FICBUEU 2023: Sección Oficial 5 — De la paternidad y la espera

Alicia fai cousas, de Ángel Santos

Alicia fai cousas, de Ángel Santos

En esta sesión, como si de un ejercicio de montaje se tratara, pasamos de una película a otra mediante yuxtaposiciones que se llenan de significado. Hay un corte brutal entre la primera y la segunda pieza —esa transformación radical de un tiempo muerto—, otro más sutil entre la segunda y la tercera —de la ausencia de ambos progenitores a la ausencia de la madre—, y un tercer corte que se funda en una continuidad de la relación padre-hijo.

Alicia hace cosas (Alicia fai cousas, Ángel Santos) inaugura la sesión con una exploración del aburrimiento. El término es engañoso, como pronto evidencia un monólogo que recupera el concepto de la acedía para multiplicar las resonancias del letargo de la protagonista: tedio, apatía, tristeza, insatisfacción… En las costuras de este tiempo informe —en el que, sin embargo, Alicia sigue haciendo cosas—, se juegan cuestiones decisivas. Ella quiere ser actriz, y el tiempo de las actrices es sobre todo el tiempo de la espera; repite un monólogo que, amoldándose en la fractura entre realidad y ficción, parece hablar de sí misma.

El nombre de la productora de Santos, Amateurfilms, resuena como una declaración de intenciones. Retomando el espíritu del último Éric Rohmer, quien emprendió un regreso voluntario al formato amateur, simplificando al máximo las condiciones de rodaje, y compartiendo así linaje con otros cineastas contemporáneos como Hong Sang-soo, Ted Fendt o incluso Jonás Trueba, Santos firma una puesta en escena fuertemente basada en la palabra, en la que cualquier rincón de la ciudad es susceptible de convertirse en escenario de una ficción mínima.

Viniendo de la parquedad formal de Alicia hace cosas, que instala un aire de ligereza y da una ilusión de inmediatez entre la cámara y el mundo, la sombría puesta en escena de Vendrán mis padres a verme (Will my parents come to see me, Mo Harawe) cae como un jarrón de agua fría.
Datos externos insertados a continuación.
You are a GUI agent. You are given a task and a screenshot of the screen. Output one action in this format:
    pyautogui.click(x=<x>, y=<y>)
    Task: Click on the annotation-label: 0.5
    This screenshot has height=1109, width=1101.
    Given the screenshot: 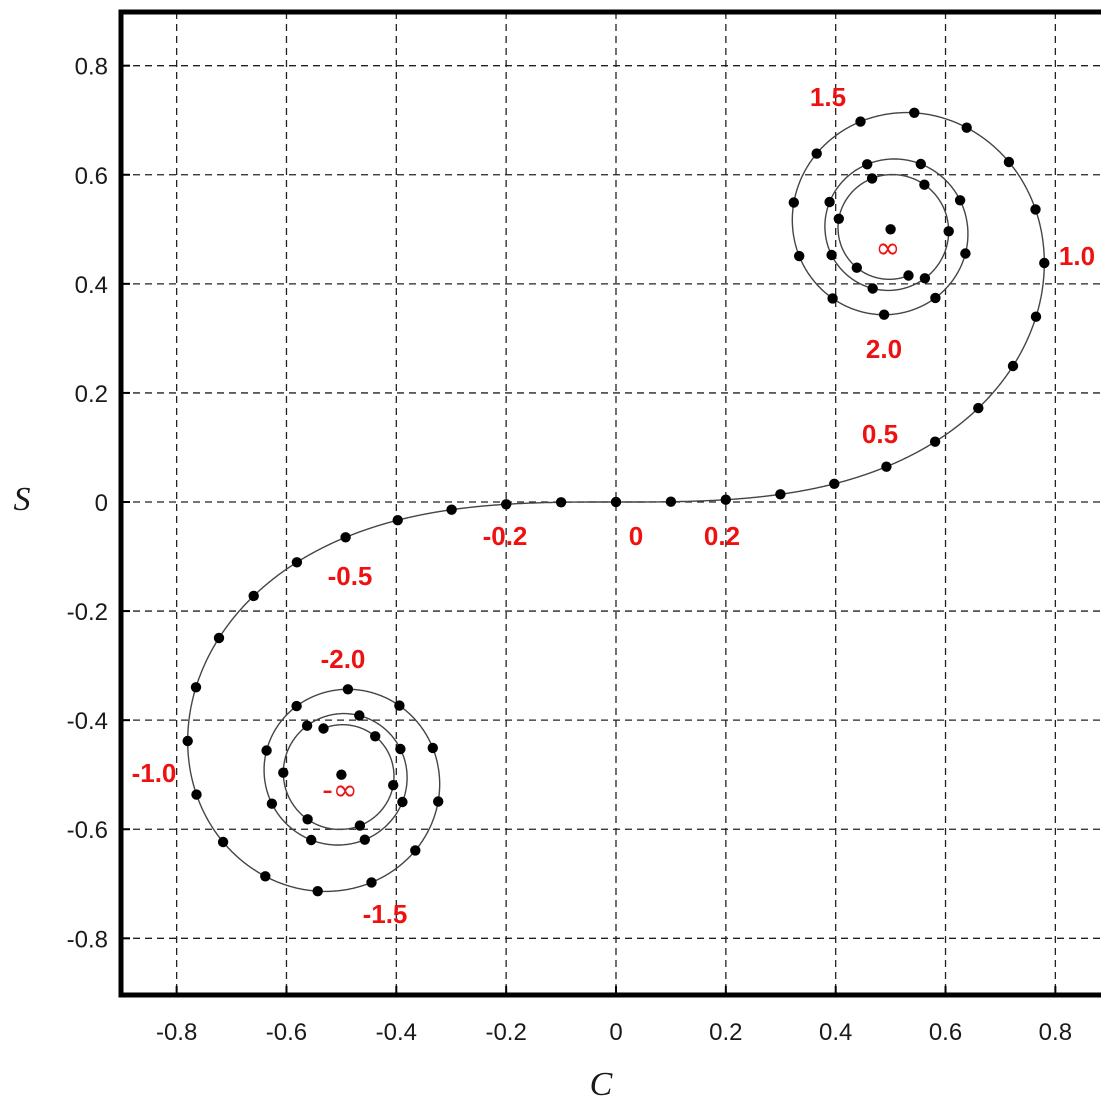 What is the action you would take?
    pyautogui.click(x=880, y=434)
    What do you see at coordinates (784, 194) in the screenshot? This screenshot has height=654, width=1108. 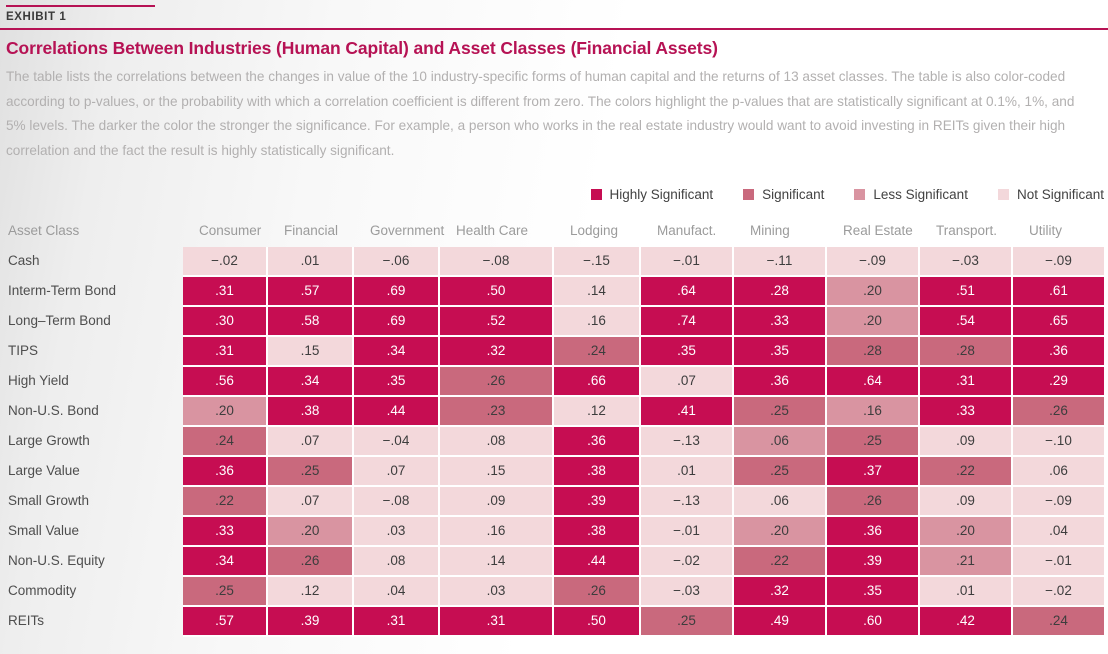 I see `legend-item: Significant` at bounding box center [784, 194].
El contraste entre ambas películas es aún mayor cuando entendemos que Farah, ese personaje taciturno que debe tener la misma edad que Alicia y que también habita el tiempo muerto de la espera, está aguardando el momento de su ejecución. Mientras permanece en la cárcel, su rostro inexpresivo solo deja traslucir una brizna de emoción con la pregunta: ¿vendrán mis padres a verme? Uno se pregunta qué pasa por detrás de esa mirada opaca; si es aturdimiento, incomprensión, una angustia tan profunda que no encuentra forma, o incluso un sentimiento de desafección. Cuando el drama se desata en la última secuencia, la película, que hasta entonces ha acompañado a Farah en su espera, impone una distancia súbita, como si el dispositivo formal no estuviera hecho para absorber ese estallido de violencia y emoción.

Will my parents come to see me, de Mo Harawe

Will my parents come to see me, de Mo Harawe

Los padres de Farah no comparecen a la última visita. Lo más parecido a una figura materna es esa celadora que sube la música para no oír los gritos del chico y que de alguna forma hereda su tiempo vacío. De ahí pasamos a la siguiente película, Comerciantes de hielo (Ice merchants, João Gonzalez), una delicada pieza de animación que se centra en los solitarios moradores de una casa colgante. Padre e hijo venden hielo en la ciudad y pasan el resto de su tiempo esperando a que el agua se congele. En esa historia de dos rostros apenas esbozados y casi siempre envueltos en ropa de abrigo, la emoción surge del movimiento de las figuritas frente a los paisajes estáticos, de esa luz que es como un temblor que recorre las cosas, y de un silencio expresivo en el que se hace palpable, entre otras cosas, la ausencia dolorosa de la madre (una taza nunca usada, una parte vacía en el encuadre). Con la subida de las temperaturas, sin embargo, llega el deshielo, y el acantilado que sostiene la casa empieza a ceder; la película sintetiza, en esta bonita imagen de carácter ecologista, la fallida de un equilibrio tan precario como perfecto.

La última película del programa, El otro extremo de la calle (Das andere Ende der Strasse, Kálmán Nagy), retoma el hilo de la relación padre-hijo para desdevanar una historia que se va enturbiando a medida que avanza. Con un cierto aire a los cortos de Radu Jude, su premisa relativamente simple se complica cuando un pequeño giro viene a enmarañar una verdad que empezaba a darse por sentada, y las tensiones afloran. Se trata, entonces, de una película sobre el bullying, pero también del encuentro entre dos familias de trasfondos distintos —algo que se apunta con unas pocas pinceladas certeras— y de un atisbo de las raíces profundas de una violencia aprendida por transmisión.